Greg Vogel | November 23, 2009

Last week we talked about 4 of 7 strategies to help raise your credit scores with the credit cards tightening their grips every day.  Here are three more strategies to keep your FICO scores high and minimize the abuse from creditors!

5. Go Small and Go Local – As consumers, we tend to focus on the largest 5-10 banks and tend to forget about the thousands of lenders who are NOT treating their customers poorly. Credit unions are a great example of these lenders. If you are sick of how you’re being treated by your Manhattan bank then perhaps you need a local credit union or local bank on your side.

6. Don’t Exit The System
– The country if on fire with angry consumers who are claiming to have sworn off credit for the foreseeable future because of how they are being treated by their lenders. “From now on if I can’t pay cash for it I won’t buy it.” Eh, that plays well on the big screen but it’s not realistic. Carrying around cash to pay for things is a bad idea.  And good luck using debit cards for things like business travel and European vacations.  Stay in the system, please.

7. If All Else Fails, Litigate – If you’re finding yourself saddled with a garbage credit report because of errors and you can’t get the credit bureaus or lenders to correct your files then think about filing a lawsuit. You certainly wouldn’t be alone.
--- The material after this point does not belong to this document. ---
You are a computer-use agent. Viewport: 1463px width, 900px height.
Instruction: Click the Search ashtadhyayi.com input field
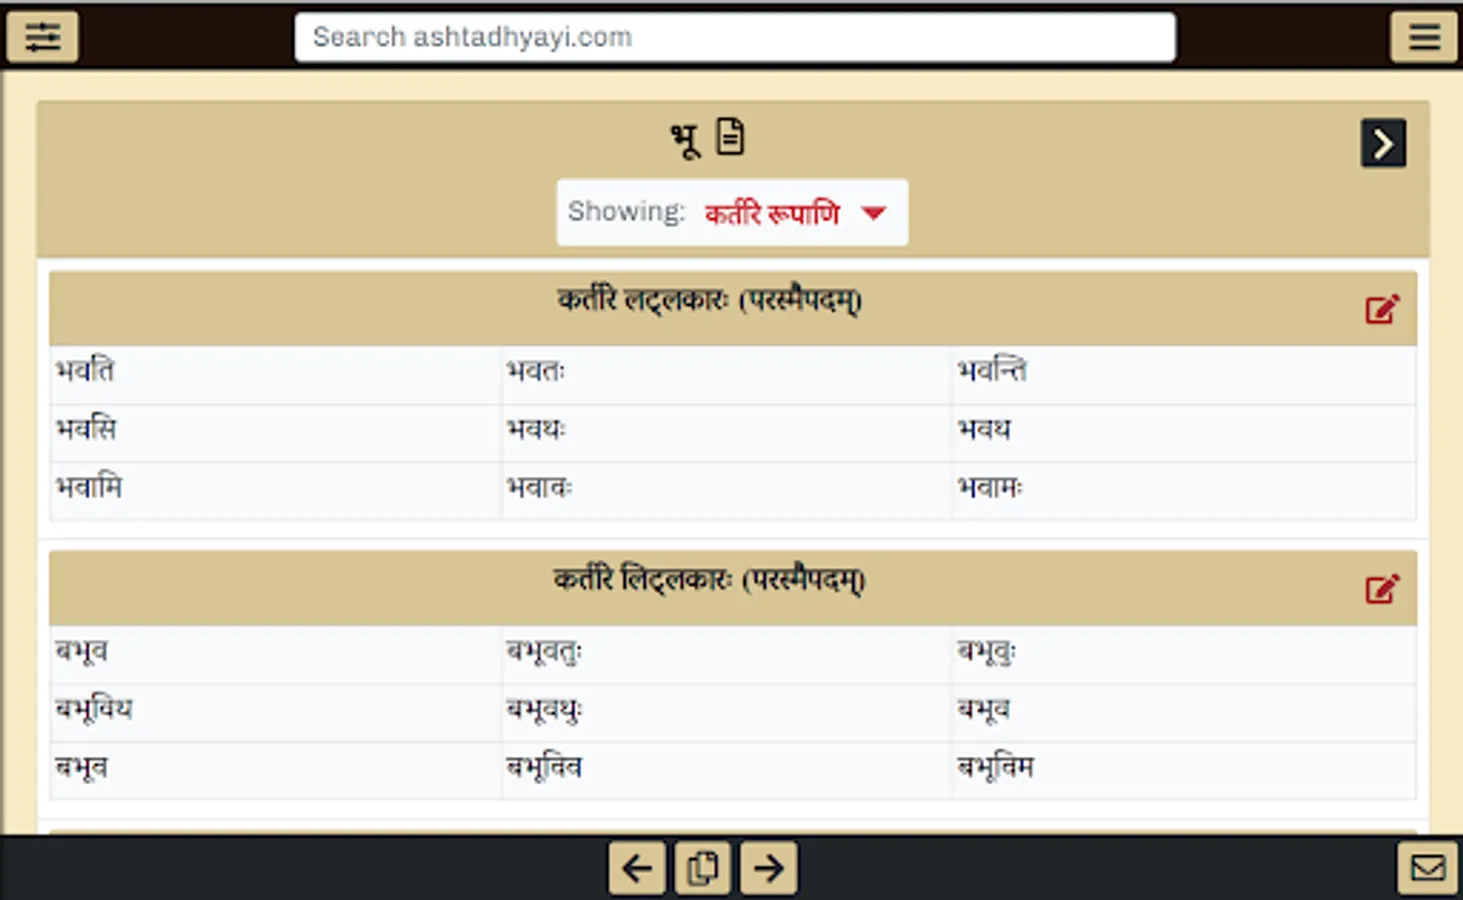[x=733, y=37]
There will be over 8,500 credit related lawsuits filed this year. Collections agencies are the targets in most of them but certainly the credit bureaus and lenders are in the cross hairs a fair amount too. Just be sure to hire a lawyer who knows what he’s doing.

So there you have it, seven solid strategies to hopefully minimize your chances of being treated poorly by your creditors. And while there are certainly no guarantees that you’ll exit this credit environment without a few scars, you can certainly make yourself as immune as possible by doing a few easy and inexpensive things. Good luck!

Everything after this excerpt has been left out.